Un marchio con una lunga tradizione ciclistica non poteva esimersi dal proporre una assistita per chi predilige pedalare su asfalto. La Pulsar BE 90 è realizzata con telaio in fibra di carbonio monoscocca unidirezionale (passaggio cavi e collarino sono integrati) ed equipaggiata con motore Fazua Evation 1.0 da 60 Nm e batteria da 250 Wh integrata nel tubo obliquo. La trasmissione è Shimano Ultegra Disc, cinque sono le taglie (47, 50, 53, 55, 58) e 14 i chili di peso.
Olmo

E-Mtb ed e-Road si dividono la scena, con queste ultime a ingolosire chi fino a ora non si è sentito all’altezza di mettersi alla prova sull’asfalto.
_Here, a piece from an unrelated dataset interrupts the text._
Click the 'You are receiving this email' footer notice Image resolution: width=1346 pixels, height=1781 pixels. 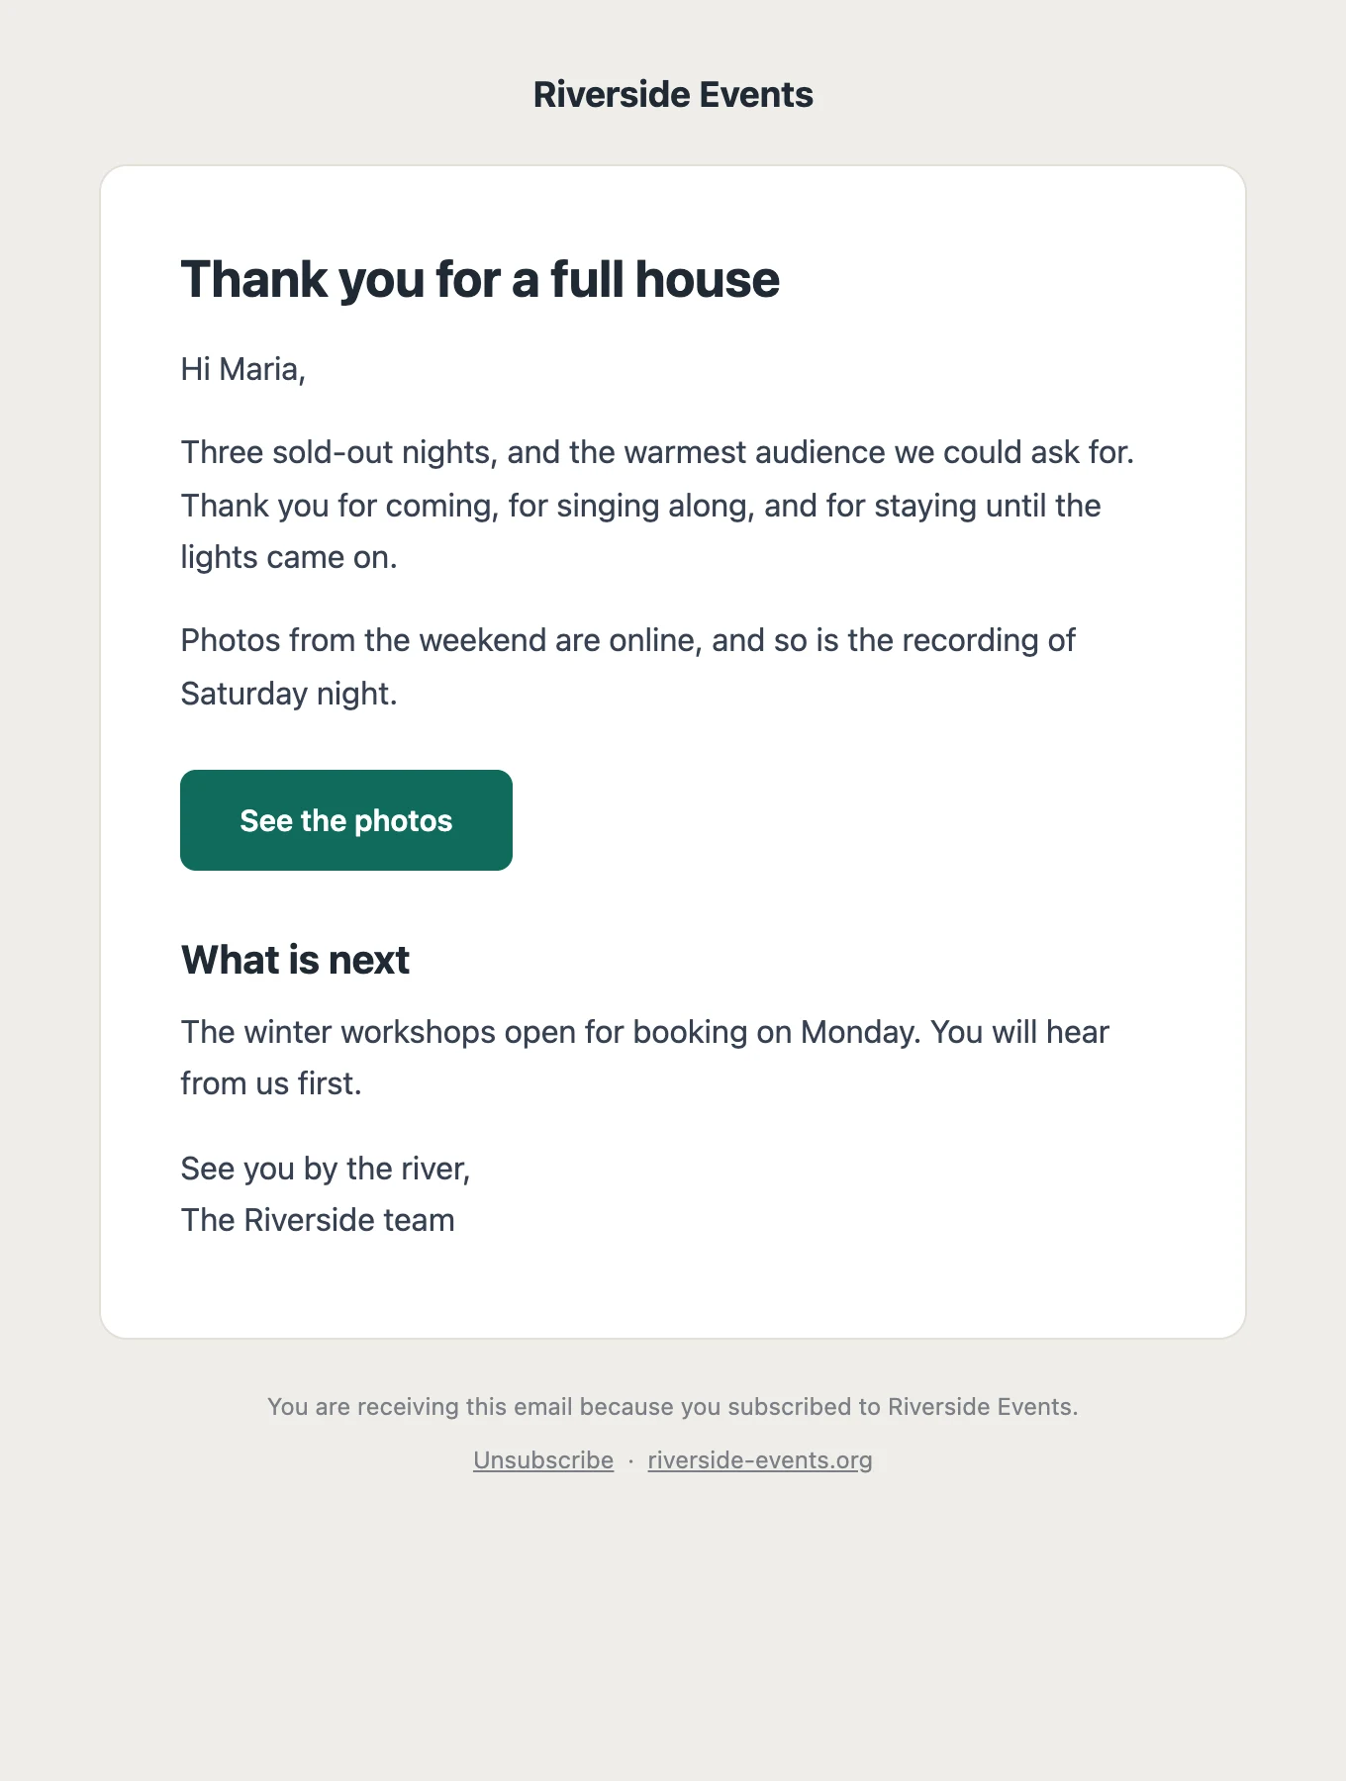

Olmo dedica infatti la new entry e top di gamma Rapida a chi vuole puntare il naso all’insù, cercando sfide finora troppo ardite. Telaio monoscocca in fibra di carbonio, power unit Ebikemotion (azienda spagnola) e tre differenti allestimenti, con quella equipaggiata Shimano Ultegra Di2 a fare da punta di diamante. Le taglie sono quattro e il peso dichiarato si attesta intorno ai 12 chili.